Chelsea Foster is a doctoral student in the Organizational Leadership program at Eastern University. She has been an educator for over 20 years and has taught students from the early childhood stages to adult learners at the college level. She has a background in teaching ESL, English, Spanish, History and working as a Human Resource Specialist. She works for Esperanza Academy Charter Schools in Philadelphia, and lives with her husband and their four children in Dresher, Pennsylvania. Her life’s purpose is based upon Psalm 78, “that the generations to come might know."

Hello Chelsea. It's so good to talk with you! I'm curious about what moved you originally to study languages and education. What was your leading there?

Well, my grandmother was in a school and she worked in a school cafeteria. You know, when she was born in the early 1900s, there weren't many options for women of color. My mother, pre-World War II, wanted to go into education. But, she said she always felt more the pressure to be a wife and to be a mother. She did though eventually become the first ESL [English as a second language] assistant teacher in the township where we grew up in a suburb of Philadelphia.

Were your grandparents in Philadelphia as well?

My grandma was born in Virginia. Her grandparents, because they were biracial, lived in Canada, the only place they could live at the time. Eventually they moved down to Virginia. She met my grandfather in New York and he was from North Carolina. He was involved with Reverend Sullivan and Martin Luther King and the Civil Rights movement. The story goes that he was with a group that was about to be blackballed, at the time, so he actually changed his last name. So, we have a different last name than what he was born with. [Laughing]

That sounds like quite a story!

I have a family member who is meticulously taking notes, even back to my great-great-grandfather. My grandparents eventually came to Philadelphia, and then every ten years had two children. [Laughing] The forties, the fifties, and sixties, they raised two children each decade. For all of them, education was very important. Our mother worked for a school, while my father went to college. He went into business and then also taught business as an adjunct professor., He later owned his own insurance company. So there are the things that, while no one sat down and talked with me and said, "This is what you need to do," I was able to watch how to do what they do.

And you studied Spanish. Where did that come from?

There's no Hispanic background in my family whatsoever. But our mother, working with ESL, always worked with a diversity of people. And we've always had a diversity of friends around. But when I was in high school, my Spanish teacher nominated me as one of three, out of about four hundred students, for a summer foreign language program through Temple University. I was not by any means the brightest student in the class. I was not the most forward student in the class. I was very surprised to be chosen.

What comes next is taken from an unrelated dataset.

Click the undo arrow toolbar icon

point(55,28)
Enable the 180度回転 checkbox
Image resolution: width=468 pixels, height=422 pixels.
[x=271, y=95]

But my family always encouraged us to be willing to try new things. I entered the program and actually took Japanese. So for three summers in high school, I studied Japanese.

My teachers, too, encouraged me and pushed me into places that I would not have gone or chosen myself. As a senior, my guidance counselor asked me to be a Spanish tutor for a freshman. I just said, "Well, I'm not even the best Spanish student in the class!" [Laughing] She said, "No, but we thought that you might have a good way with the students to help them to understand." And I felt like, okay, I am in a class with all these kids who are headed to Ivy League schools, and here's me going to a state school, but I’m willing to try. I enjoyed that experience. I watched that student go from failing to really getting her head above water. She started being able to do well in class and that really motivated me.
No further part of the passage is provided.